Rising casualties among children and women were of particular concern, UN report says.

    De Mistura, the UN special envoy in Afghanistan, said 'the human cost' of the conflict is increasing [EPA]

    "The human cost of this conflict is unfortunately rising," Staffan De Mistura, the UN special envoy in Afghanistan said while releasing the report.

    "We are concerned. We are very concerned about the future because the human cost is being paid too heavily by civilians. This report is a wake-up call."

    According to the report, the previously more stable northeastern region has seen a sharp increase in anti-government activities, with the death toll in that area increasing by 136 per cent.

    The surge in Nato's International Security Assistance Force (Isaf) supported operations have intensified the conflict, raising the civilian toll around Kandahar city and surrounding areas in southern Afghanistan.

    'Enormous responsibility'

    De Mistura emphasized that both the Afghan government and its international allies bear "enormous responsibility" to protect non-combatants.

    General David Petraeus, the head of US and Nato forces in Afghanistan, issued new rules to troops in Afghanistan earlier this month, asking them to "redouble" efforts to avoid civilian deaths.

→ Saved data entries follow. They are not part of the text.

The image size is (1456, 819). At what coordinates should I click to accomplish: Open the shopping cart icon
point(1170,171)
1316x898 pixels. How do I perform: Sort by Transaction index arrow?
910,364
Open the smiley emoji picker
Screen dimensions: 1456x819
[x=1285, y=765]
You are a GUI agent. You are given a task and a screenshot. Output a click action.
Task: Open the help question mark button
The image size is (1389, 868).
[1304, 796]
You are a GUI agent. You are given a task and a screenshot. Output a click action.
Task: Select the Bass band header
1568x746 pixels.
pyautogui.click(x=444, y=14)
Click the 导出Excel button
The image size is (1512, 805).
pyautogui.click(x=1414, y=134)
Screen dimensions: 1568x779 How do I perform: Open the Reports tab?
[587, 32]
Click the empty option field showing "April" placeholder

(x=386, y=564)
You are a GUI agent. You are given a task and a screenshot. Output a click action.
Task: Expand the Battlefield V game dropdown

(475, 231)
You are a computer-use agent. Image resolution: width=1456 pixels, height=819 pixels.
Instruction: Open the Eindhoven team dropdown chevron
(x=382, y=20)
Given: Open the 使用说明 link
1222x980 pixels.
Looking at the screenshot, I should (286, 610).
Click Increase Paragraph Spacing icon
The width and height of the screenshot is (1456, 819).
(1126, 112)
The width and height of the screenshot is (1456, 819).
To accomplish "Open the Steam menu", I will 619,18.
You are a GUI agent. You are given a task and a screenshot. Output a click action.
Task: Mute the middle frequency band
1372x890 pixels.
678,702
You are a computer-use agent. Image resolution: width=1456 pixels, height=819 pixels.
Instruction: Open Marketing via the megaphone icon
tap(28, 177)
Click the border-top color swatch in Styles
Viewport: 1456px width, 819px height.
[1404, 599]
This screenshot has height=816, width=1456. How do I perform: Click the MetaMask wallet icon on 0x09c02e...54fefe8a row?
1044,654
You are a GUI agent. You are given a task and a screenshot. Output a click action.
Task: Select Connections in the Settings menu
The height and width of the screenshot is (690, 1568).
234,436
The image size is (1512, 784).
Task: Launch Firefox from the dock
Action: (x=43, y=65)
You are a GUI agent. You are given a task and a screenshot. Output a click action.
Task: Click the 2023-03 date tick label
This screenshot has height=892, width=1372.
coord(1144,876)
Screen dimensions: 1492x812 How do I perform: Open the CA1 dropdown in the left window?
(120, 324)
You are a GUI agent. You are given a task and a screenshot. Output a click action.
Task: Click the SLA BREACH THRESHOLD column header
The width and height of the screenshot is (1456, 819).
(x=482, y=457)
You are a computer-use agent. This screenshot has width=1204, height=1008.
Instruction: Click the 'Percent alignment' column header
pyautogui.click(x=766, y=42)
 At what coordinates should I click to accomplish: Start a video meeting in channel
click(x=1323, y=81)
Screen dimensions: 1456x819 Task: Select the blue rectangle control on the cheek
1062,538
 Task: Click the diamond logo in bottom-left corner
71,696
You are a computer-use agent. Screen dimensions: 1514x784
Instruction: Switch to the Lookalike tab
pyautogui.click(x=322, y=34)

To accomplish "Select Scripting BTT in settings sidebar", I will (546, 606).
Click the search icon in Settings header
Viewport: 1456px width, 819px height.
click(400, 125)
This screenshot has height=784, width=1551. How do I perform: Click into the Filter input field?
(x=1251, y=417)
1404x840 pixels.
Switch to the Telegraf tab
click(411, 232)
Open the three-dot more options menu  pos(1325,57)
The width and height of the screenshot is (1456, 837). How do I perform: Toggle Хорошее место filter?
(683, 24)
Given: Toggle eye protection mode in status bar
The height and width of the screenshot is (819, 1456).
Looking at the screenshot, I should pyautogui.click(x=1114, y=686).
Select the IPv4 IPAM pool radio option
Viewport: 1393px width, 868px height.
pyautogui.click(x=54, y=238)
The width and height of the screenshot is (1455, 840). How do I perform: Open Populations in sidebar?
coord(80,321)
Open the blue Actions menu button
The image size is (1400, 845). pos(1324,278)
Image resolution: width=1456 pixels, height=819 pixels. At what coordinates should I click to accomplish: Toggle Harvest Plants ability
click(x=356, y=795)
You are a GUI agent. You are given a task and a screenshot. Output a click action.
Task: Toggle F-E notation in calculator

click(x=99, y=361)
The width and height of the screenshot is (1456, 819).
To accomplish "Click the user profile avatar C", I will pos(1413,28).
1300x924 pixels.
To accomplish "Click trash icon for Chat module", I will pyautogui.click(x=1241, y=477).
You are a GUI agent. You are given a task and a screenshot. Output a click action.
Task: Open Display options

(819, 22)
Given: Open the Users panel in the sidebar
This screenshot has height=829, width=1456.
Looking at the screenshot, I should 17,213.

    Petraeus said he believed the counter-insurgency strategy was bearing fruit but warned that any civilian casualties risked losing the battle to win Afghan hearts and minds.

    "We must continue - indeed, redouble - our efforts to reduce the loss of innocent civilian life to an absolute minimum. Every Afghan civilian death diminishes our cause."

    On his part, Hamid Karzai, the president of Afghanistan, has repeatedly pleaded with troops to "employ necessary precautions to avoid [civilian death] and make this a top priority in operations".

    Leaked documents from US military field reports revealed by the whistleblowers website Wikileaksearly this month have showed that the US military attempted to cover up civilian casualties in Afghanistan, raising questions about the number of casualties reported.